Sulfide minerals of non-ferrous metals are conductors and/or semiconductors, which cause their oxidation by the mechanism of galvanic corrosion. Both anodic and cathodic regions are present on the mineral surface. Usually, the surface areas related to impurity atoms, dislocations, grain boundaries, etc., become anodic regions, and the rest of the surface becomes cathodic regions. The anodic regions dissolve, and the oxidizing agent is reduced in the cathodic regions. Sulfide minerals are characterized by the formation of intergrowth. The intergrowth in the electrolyte solution catalyzes the oxidation of the electronegative sulfide, while the rate of the electropositive mineral slows down.
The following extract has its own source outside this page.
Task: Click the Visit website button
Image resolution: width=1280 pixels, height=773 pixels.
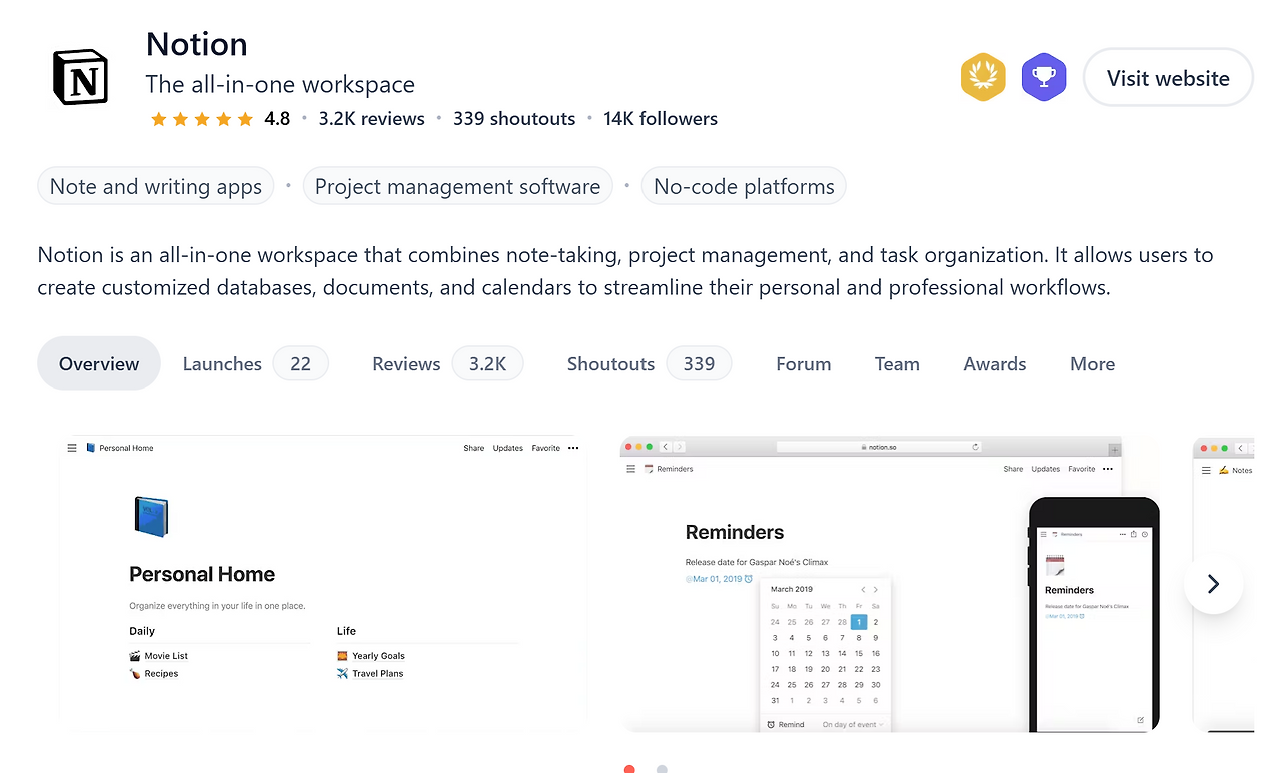Action: click(x=1167, y=77)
The most important problem of electrochemical oxidation processes is the passivation of sulfides, caused by the screening of the surface by solid oxidation products—elemental sulfur, poorly soluble salts, metal oxides, and hydroxides. It has also been suggested that the surface metal-deficient structures formed during corrosion are responsible for the passivation. As a result of corrosion and violations of the stoichiometric composition, the properties of real surface layers of sulfides change significantly.
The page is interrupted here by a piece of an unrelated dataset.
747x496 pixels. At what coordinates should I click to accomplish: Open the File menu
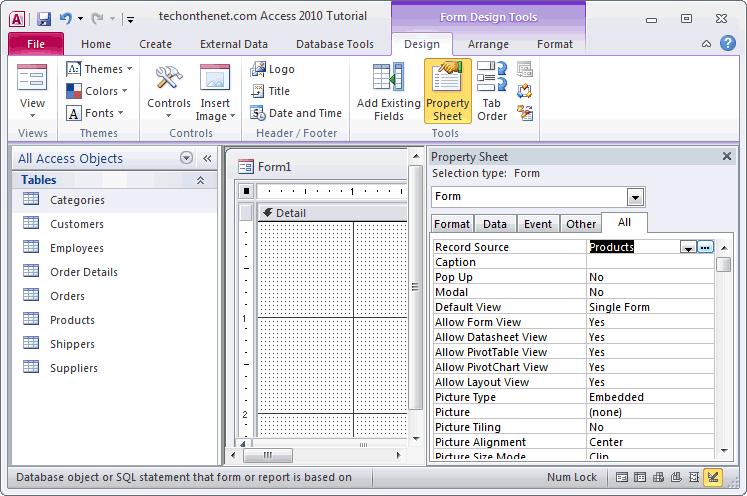(35, 44)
The electrochemical properties of sulfide minerals are manifested both in the industrial processes of flotation and hydrometallurgy and in the natural geological setting or during the storage of sulfide-containing mining, mineral processing, and metallurgical industry waste.

Data on the electrochemical properties of sulfides make it possible to scientifically substantiate and select optimal electrochemical treatments for mineral slurries to control the processes of adsorption of collectors during flotation [5,9].
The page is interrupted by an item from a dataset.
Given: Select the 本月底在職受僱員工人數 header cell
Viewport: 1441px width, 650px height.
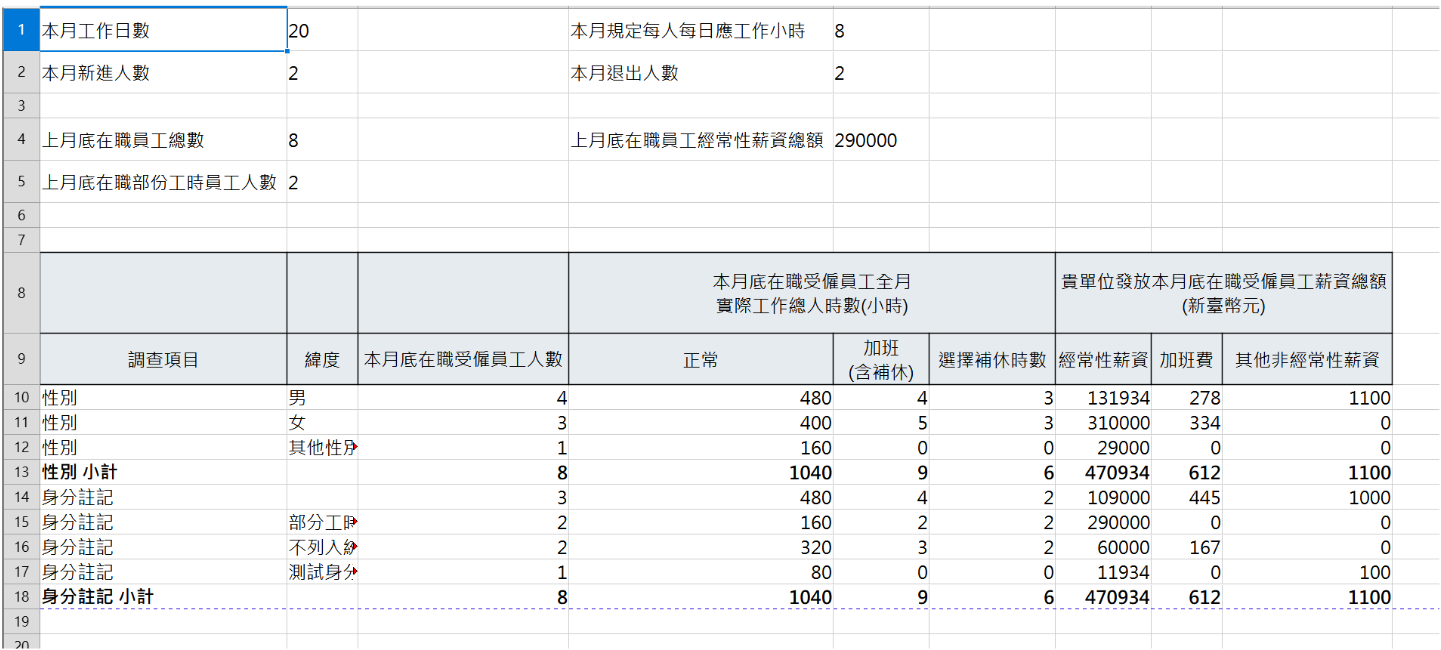Looking at the screenshot, I should (x=463, y=360).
Studies of the electrochemical behavior of sulfides in various electrolytes make it possible to determine the limiting stages of the processes of oxidation and dissolution, and as a result, by controlling the process of pulp oxidation, to achieve the desired intensification effect on the leaching of sulfide ores and non-ferrous metal concentrates.

The electrochemical behavior of sulfides must be taken into account in order to predict AMD generation processes during mining waste storage in overburden dumps, at concentration tailings and slag storage facilities. Better understanding the role of galvanic interactions in geochemical testing and geochemical modeling will help develop effective environmental protection measures for the long-term preservation, reclamation, and decontamination of industrial sites containing sulfides.

The presented results of comprehensive studies substantiate the relevance of investigating the electrochemical properties of sulfides for optimizing industrial processes and ensuring the environmental safety in mining regions.